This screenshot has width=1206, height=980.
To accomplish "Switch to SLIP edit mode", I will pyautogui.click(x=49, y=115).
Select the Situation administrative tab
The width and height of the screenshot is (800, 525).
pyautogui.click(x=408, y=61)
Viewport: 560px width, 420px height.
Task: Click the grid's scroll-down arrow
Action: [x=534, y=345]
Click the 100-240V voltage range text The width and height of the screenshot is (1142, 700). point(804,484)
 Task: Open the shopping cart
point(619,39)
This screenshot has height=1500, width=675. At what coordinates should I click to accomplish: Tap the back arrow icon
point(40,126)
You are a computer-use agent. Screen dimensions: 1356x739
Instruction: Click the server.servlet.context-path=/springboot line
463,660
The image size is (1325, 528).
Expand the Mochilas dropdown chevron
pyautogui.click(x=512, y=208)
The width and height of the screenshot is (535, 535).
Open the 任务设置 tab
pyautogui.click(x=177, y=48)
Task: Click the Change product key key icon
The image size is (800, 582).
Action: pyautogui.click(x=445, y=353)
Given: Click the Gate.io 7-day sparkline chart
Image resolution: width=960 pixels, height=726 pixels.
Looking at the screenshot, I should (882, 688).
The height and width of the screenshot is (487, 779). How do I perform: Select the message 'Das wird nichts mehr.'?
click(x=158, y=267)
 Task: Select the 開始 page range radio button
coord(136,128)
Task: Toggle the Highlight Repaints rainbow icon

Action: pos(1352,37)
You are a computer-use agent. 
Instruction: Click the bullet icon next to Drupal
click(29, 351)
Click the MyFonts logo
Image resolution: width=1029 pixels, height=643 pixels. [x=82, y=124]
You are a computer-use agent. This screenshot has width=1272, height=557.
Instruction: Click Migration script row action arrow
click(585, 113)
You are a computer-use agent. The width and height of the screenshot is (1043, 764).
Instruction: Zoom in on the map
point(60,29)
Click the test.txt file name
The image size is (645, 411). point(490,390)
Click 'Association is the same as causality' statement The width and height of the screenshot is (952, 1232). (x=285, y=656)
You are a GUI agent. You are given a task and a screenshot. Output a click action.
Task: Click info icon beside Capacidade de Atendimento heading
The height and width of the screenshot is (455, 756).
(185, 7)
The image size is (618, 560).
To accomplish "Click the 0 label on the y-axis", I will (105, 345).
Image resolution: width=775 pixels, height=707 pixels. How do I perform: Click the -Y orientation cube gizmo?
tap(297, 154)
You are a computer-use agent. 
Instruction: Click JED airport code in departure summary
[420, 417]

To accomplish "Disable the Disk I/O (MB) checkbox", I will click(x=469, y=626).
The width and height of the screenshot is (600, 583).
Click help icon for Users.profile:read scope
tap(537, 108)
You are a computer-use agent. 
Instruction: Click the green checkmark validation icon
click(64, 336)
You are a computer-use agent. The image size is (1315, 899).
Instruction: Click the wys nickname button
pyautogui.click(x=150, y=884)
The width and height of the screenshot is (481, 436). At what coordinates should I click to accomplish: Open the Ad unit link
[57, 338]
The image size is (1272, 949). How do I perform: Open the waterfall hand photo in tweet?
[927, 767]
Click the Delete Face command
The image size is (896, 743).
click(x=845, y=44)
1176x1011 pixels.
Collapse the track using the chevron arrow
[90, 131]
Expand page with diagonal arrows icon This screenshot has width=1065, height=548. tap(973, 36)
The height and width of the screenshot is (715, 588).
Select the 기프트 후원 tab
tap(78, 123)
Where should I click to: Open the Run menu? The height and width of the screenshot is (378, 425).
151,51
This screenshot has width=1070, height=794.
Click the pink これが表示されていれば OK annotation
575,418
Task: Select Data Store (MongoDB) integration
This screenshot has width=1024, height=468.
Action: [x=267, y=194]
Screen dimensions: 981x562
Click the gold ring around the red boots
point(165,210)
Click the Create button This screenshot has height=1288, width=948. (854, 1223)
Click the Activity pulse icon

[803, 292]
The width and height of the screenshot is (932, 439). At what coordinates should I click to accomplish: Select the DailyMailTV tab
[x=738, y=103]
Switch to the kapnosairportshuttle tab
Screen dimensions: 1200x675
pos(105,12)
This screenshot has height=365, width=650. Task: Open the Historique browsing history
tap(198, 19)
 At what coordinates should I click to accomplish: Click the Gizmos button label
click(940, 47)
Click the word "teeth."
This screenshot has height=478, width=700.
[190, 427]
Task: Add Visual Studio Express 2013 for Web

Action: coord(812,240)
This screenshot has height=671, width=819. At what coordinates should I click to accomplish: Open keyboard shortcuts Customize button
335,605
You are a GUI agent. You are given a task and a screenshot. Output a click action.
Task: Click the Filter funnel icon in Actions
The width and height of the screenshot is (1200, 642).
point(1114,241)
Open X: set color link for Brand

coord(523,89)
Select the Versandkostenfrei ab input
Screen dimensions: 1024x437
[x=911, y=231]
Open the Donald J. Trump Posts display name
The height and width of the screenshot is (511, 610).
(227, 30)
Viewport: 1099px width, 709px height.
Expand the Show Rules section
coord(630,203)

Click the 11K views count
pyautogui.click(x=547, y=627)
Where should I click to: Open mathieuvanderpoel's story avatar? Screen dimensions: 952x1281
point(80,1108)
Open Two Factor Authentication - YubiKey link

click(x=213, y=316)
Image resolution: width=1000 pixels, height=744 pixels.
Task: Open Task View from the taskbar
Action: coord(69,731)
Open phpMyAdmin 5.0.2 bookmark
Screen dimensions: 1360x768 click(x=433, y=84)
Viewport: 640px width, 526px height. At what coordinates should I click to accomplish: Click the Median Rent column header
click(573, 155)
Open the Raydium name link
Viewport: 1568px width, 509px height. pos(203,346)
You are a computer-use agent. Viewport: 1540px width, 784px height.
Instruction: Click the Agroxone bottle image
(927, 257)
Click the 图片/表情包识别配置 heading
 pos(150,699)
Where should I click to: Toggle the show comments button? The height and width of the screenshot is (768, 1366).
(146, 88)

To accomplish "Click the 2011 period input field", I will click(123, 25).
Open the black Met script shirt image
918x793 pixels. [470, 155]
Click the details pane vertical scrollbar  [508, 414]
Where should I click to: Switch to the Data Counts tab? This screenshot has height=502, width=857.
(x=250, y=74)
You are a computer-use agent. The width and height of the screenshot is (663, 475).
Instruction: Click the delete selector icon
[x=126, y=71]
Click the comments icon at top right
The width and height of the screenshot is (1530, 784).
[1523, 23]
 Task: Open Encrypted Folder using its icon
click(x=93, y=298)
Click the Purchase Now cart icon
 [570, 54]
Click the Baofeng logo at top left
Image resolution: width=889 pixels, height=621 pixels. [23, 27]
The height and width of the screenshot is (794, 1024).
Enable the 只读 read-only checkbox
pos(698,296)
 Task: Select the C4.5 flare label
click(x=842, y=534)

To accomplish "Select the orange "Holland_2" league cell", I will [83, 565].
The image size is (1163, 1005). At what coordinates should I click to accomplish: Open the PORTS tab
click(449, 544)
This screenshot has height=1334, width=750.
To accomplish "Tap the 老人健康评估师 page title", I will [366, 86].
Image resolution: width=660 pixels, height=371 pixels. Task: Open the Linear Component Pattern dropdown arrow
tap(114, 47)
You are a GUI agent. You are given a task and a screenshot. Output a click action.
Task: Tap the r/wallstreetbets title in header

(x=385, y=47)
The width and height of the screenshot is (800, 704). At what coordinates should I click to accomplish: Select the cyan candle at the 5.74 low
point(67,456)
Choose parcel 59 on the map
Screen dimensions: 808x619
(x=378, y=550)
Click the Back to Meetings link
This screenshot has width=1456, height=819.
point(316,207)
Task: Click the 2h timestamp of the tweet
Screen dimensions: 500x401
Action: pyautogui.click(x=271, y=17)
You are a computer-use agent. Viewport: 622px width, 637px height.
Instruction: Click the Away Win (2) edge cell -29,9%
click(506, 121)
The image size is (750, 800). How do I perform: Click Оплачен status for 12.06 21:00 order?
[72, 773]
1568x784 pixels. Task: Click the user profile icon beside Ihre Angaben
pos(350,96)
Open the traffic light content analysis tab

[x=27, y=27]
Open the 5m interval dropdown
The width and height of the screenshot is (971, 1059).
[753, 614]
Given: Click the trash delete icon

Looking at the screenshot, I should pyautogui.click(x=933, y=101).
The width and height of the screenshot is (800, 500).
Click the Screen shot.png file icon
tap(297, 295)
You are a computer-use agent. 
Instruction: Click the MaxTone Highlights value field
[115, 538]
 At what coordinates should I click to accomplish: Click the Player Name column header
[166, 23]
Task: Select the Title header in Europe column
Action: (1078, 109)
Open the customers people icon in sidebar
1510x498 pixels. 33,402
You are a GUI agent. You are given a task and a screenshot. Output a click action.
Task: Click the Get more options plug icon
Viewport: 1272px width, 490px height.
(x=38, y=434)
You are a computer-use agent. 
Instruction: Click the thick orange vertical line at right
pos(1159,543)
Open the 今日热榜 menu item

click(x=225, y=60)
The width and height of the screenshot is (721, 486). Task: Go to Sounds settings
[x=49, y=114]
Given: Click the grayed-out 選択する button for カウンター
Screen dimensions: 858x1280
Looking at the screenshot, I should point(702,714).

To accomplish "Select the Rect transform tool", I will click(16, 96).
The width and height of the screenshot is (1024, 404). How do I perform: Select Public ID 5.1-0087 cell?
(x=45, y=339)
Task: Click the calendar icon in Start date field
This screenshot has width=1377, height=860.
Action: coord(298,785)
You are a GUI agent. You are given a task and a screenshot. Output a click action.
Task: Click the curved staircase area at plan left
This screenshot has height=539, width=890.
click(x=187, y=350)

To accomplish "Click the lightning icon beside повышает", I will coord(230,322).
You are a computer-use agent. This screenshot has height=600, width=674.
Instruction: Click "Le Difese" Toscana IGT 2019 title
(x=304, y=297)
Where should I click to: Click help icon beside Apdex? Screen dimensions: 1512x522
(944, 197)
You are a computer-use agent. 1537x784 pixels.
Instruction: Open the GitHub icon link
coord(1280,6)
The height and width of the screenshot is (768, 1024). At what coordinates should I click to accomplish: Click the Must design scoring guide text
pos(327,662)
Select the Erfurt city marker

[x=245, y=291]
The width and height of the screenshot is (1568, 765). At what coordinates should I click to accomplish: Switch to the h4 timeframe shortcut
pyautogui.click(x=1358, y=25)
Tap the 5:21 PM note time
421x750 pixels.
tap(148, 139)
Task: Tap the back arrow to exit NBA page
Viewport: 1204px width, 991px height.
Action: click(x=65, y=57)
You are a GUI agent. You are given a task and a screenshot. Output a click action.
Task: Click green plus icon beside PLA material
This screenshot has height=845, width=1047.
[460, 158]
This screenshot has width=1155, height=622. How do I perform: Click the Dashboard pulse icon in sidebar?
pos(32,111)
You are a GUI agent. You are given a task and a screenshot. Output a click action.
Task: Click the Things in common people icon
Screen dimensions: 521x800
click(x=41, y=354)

* WORK REQUEST *
Print nothing but the lines from the one containing "Task: Click green" through the end of the listing above, exactly as written.

* OUTPUT FOR THIS EXERCISE *
Task: Click green plus icon beside PLA material
This screenshot has height=845, width=1047.
[460, 158]
This screenshot has width=1155, height=622. How do I perform: Click the Dashboard pulse icon in sidebar?
pos(32,111)
You are a GUI agent. You are given a task and a screenshot. Output a click action.
Task: Click the Things in common people icon
Screen dimensions: 521x800
click(x=41, y=354)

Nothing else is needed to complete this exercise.